Pigmented Villonodular Synovitis (PVNS) is a rare, benign joint disorder characterized by the overgrowth of the synovium, the soft tissue lining that lubricates and protects the joint. Although locally aggressive, meaning it can severely damage the joint it affects, it rarely spreads to other parts of the body. PVNS most frequently occurs in large joints, primarily the knee (up to 80% of cases), followed by the hip, ankle, and shoulder. It typically affects young to middle-aged adults, often leading to a challenging diagnosis because initial symptoms mimic more common joint problems.
Defining Pigmented Villonodular Synovitis
The pathology of PVNS involves a proliferative process where synovial membrane cells multiply uncontrollably, forming thickened, often nodular tissue within the joint space. The characteristic “pigmented” appearance is due to large deposits of hemosiderin, an iron-storage complex derived from chronic, low-grade bleeding within the joint.

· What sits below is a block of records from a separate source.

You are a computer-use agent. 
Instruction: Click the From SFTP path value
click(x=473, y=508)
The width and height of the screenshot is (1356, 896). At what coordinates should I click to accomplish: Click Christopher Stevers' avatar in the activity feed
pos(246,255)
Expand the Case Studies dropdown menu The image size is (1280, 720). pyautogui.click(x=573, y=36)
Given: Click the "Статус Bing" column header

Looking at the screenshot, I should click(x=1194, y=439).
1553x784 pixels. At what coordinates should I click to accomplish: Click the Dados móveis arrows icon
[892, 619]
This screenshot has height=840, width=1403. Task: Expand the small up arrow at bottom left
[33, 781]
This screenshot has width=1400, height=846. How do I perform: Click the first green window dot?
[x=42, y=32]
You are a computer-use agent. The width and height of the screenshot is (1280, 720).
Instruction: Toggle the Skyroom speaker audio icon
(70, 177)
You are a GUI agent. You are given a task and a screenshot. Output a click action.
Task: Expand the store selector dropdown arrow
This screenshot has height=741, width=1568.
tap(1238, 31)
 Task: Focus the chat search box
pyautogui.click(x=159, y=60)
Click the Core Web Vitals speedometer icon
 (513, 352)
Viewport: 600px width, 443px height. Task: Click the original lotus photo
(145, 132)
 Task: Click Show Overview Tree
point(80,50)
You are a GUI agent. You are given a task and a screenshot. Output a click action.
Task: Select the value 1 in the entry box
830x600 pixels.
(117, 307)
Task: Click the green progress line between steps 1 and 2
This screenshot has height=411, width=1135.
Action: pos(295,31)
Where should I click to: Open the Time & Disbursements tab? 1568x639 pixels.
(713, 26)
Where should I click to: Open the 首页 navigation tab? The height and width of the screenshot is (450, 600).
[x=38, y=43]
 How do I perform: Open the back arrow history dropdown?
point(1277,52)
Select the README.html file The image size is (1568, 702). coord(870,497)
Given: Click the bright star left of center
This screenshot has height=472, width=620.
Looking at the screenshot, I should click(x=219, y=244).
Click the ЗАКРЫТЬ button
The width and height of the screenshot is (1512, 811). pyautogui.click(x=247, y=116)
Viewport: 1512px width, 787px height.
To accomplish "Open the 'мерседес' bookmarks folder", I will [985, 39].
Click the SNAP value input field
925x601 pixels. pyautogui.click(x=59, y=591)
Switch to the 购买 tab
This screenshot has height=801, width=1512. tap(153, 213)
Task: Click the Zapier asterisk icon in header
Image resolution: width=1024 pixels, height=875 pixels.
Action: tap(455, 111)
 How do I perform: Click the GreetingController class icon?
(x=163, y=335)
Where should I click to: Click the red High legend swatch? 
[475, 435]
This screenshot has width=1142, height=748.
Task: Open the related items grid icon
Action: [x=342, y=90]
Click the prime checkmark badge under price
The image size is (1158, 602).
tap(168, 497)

This cellular overgrowth is not caused by trauma or infection, and while the exact cause remains unknown, some research suggests a link to genetic factors. PVNS is classified into two forms: localized and diffuse. The localized form presents as a single, well-defined nodule, while the diffuse form involves the entire joint lining and is more aggressive and difficult to manage.
Recognizing the Symptoms
Symptoms of PVNS often develop slowly, which frequently delays diagnosis for years. Patients typically experience a gradual onset of persistent swelling in the affected joint, often disproportionate to the level of pain. This swelling is caused by joint effusion, an excessive accumulation of joint fluid.
The pain is commonly described as a dull or aching sensation and may be poorly localized. Stiffness and a limited range of motion are also common complaints. In the localized form, mechanical symptoms such as joint locking, catching, or giving way are often the predominant concern.
Aspiration of the joint fluid can sometimes yield a characteristic brownish or blood-tinged fluid (hemarthrosis), which results from the hemosiderin-laden tissue. In advanced diffuse cases, the chronic disease can lead to secondary degenerative changes and cartilage destruction.
Confirming the Diagnosis
The diagnostic process begins with a physical examination and imaging studies, as routine blood tests for inflammation are usually normal. X-rays are often non-specific in the early stages, typically showing only joint effusion. In advanced diffuse cases, however, X-rays may reveal bone erosions on both sides of the joint.
Magnetic Resonance Imaging (MRI) is the most effective imaging tool for identifying PVNS, as it clearly visualizes the proliferative soft tissue mass. The hemosiderin deposits produce a distinct signal on MRI scans, appearing as areas of very low signal intensity on both T1- and T2-weighted images.
A definitive diagnosis requires a tissue sample, or biopsy, obtained either through a needle procedure or during surgery. Pathological analysis confirms the presence of proliferating synovial cells, multinucleated giant cells, and hemosiderin-stained macrophages. This microscopic confirmation is necessary to distinguish PVNS from other joint conditions.
Management and Treatment Options
Treatment for PVNS is primarily surgical, involving the complete removal of the diseased synovial tissue, a procedure known as synovectomy. This intervention aims to stop destructive proliferation and relieve symptoms. The approach can be arthroscopic (using small incisions and a camera) or open (involving a larger incision for better visualization).
Surgical Approaches
For the localized form, arthroscopic synovectomy is often successful because the mass is well-contained. Treating the diffuse form is challenging because complete removal of the widespread, infiltrated synovium is technically difficult. In these cases, an aggressive open synovectomy, sometimes combined with an arthroscopic approach, is often required to reach all affected areas.
Adjuvant Therapy and Recurrence
Despite surgical effort, the diffuse form of PVNS has a high recurrence rate, potentially 50% or more with surgery alone. To address this risk, adjuvant therapy is frequently used, particularly for diffuse disease. External beam radiation therapy (EBRT) is a common post-operative treatment, often delivered at doses around 20 to 36 Gray (Gy).
Radiation destroys any remaining microscopic disease that surgery could not eliminate and significantly reduces the recurrence rate. Alternatively, intra-articular radiation, known as radiosynoviorthesis, involves injecting a radioactive substance directly into the joint space to target residual tissue. The choice of adjuvant therapy depends on the extent of the disease and the patient’s overall health.
Targeted Medical Therapies
In cases of advanced, recurrent, or surgically inaccessible disease, newer targeted medical therapies are being investigated. These systemic treatments focus on specific molecular pathways that drive the disease, such as inhibitors targeting the colony-stimulating factor one receptor (CSF1R). These medications offer a non-surgical option for managing challenging instances of PVNS.